Here are a couple of examples. If you were there, these words will carry you back to days gone by.
When Ronald Reagan debated Walter Mondale, it was "I am not going to exploit, for political purposes, my opponent's youth and inexperience."
When Lloyd Bentsen debated Dan Quayle, it was "Senator, you are no Jack Kennedy."
When George Bush debated John Kerry, it was "You forgot Poland."
I predict that, for the rest of your life, you won't hear the phrase "I've got a bracelet too" without your mind flying back to what you saw tonight.

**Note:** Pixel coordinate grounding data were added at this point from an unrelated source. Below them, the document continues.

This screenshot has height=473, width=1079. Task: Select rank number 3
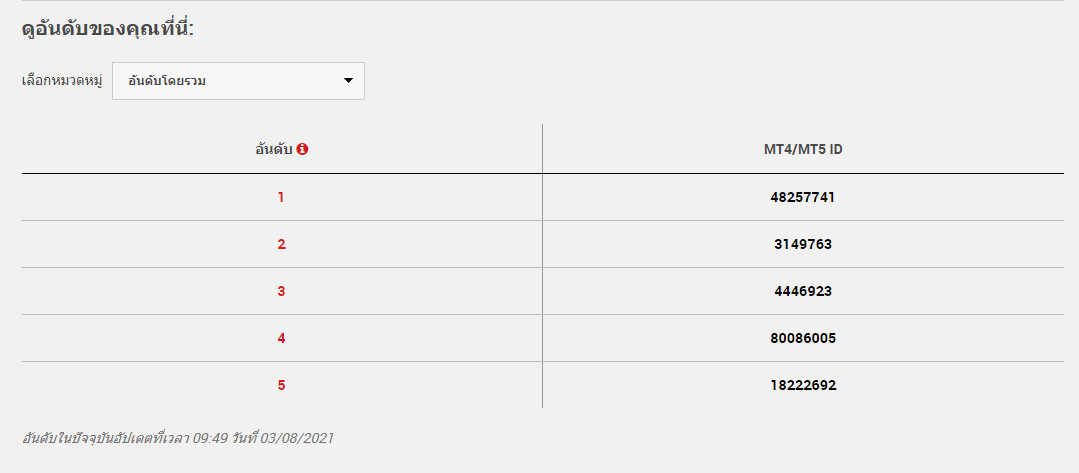281,291
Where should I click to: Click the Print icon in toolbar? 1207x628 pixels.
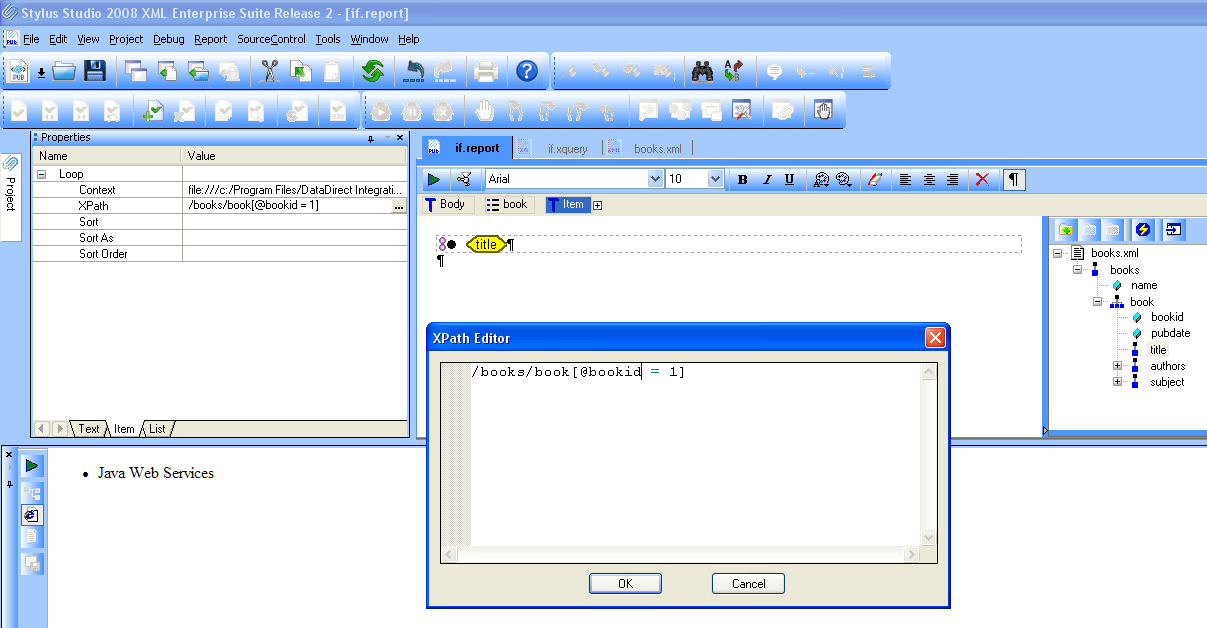(486, 71)
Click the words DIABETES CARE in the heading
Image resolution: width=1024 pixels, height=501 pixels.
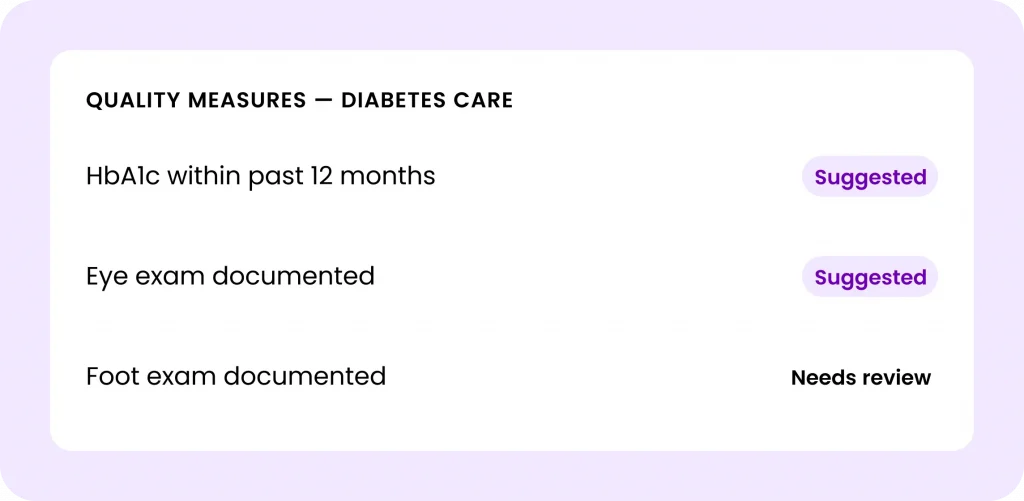coord(427,100)
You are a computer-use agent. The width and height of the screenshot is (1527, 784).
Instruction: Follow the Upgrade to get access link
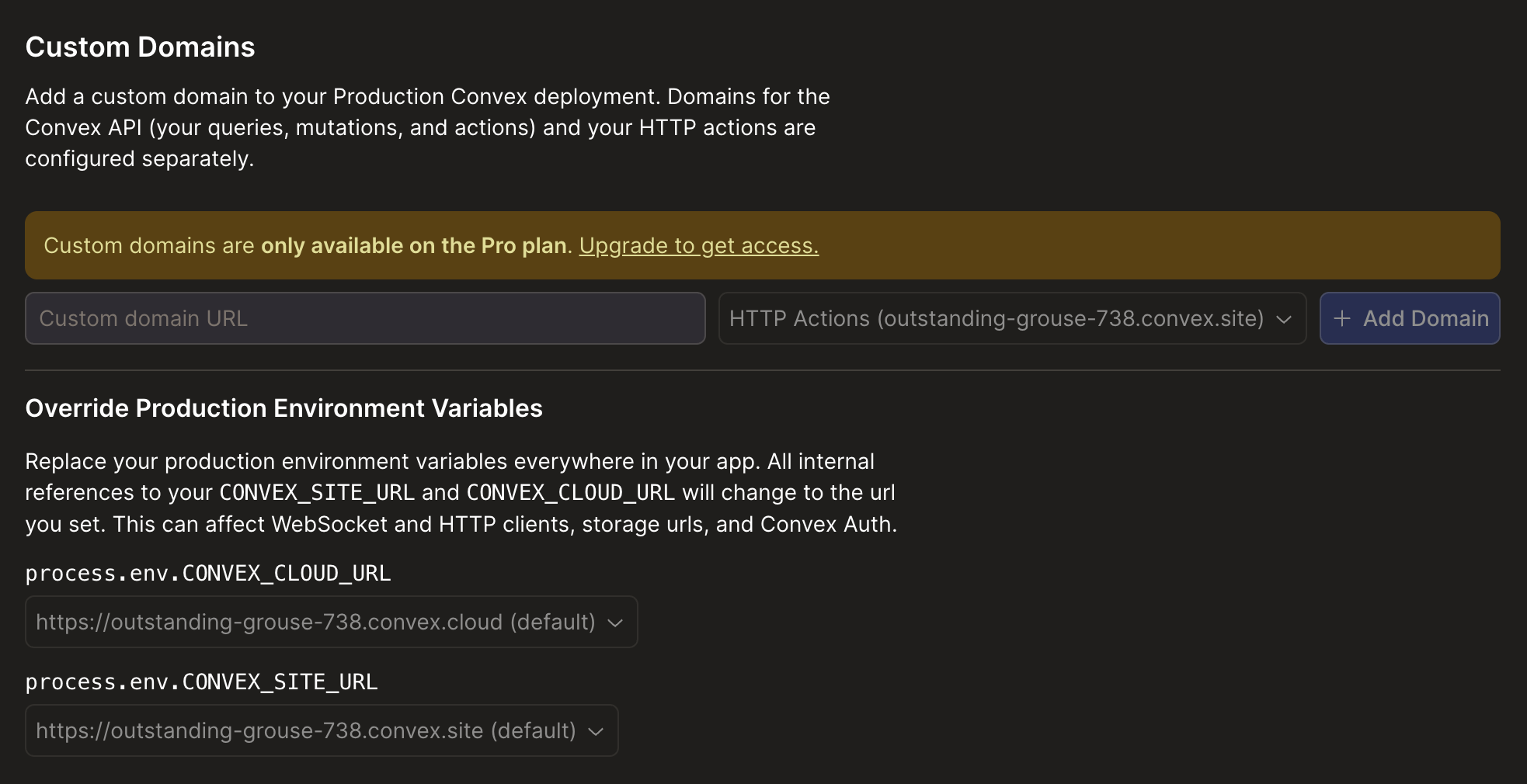click(698, 245)
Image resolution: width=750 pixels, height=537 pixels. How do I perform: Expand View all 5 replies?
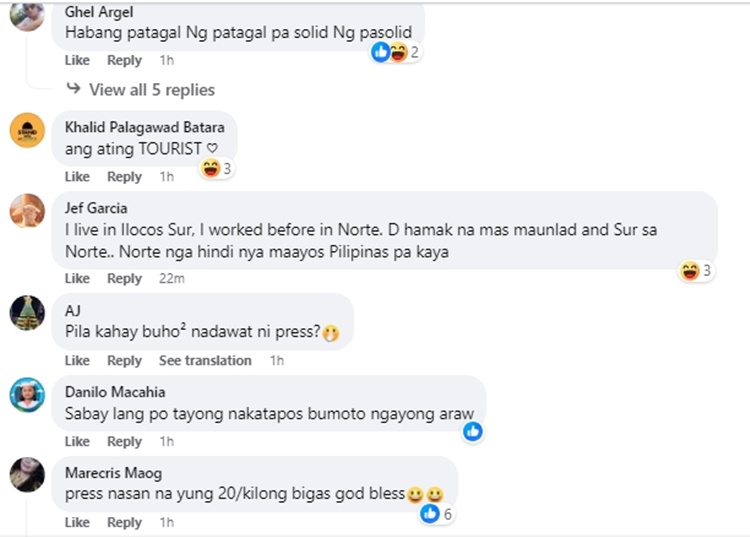click(x=152, y=90)
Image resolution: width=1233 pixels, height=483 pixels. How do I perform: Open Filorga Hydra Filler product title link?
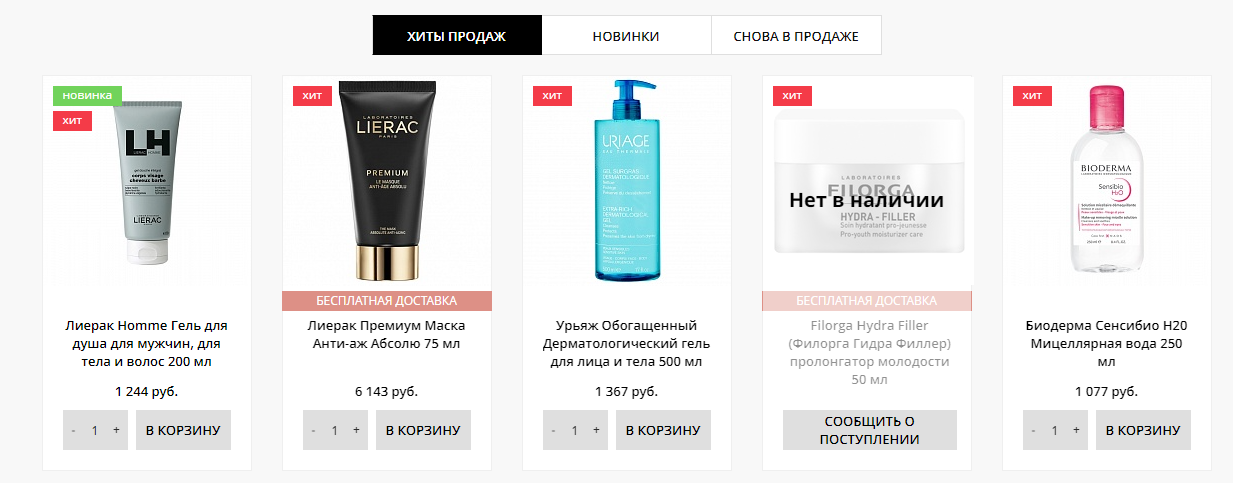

I'm not saying that Obama "lost" the debate at this point. The ill wind that propels him is not going to vanish away. But I think this cuts to the heart of the contest. It captures the image of Obama as the junior wannabe, struggling to make of himself a strained and pathetic imitation of the real man that stood across from him. People will see it that way, whether they realize it or not.
Remember this. The human creature is a poet at heart. We respond to imagery and metaphor, even at times when we should focus on hard facts alone. Obama's strength lies in his fantasy image. His reality is atrocious. If the illusion falters, Obama will crumple like the empty suit he is.
As a practical matter, you can now terminate an annoying political exchange by evincing a childish sneer while simpering, "Yeah, well I've got a bracelet too. Nyah!"
Well, Maynard, that summed it up pretty much for me. So much to look forward to in November. I really want to see this man show his true, unhinged, unmedicated colors.
...Obama, that is.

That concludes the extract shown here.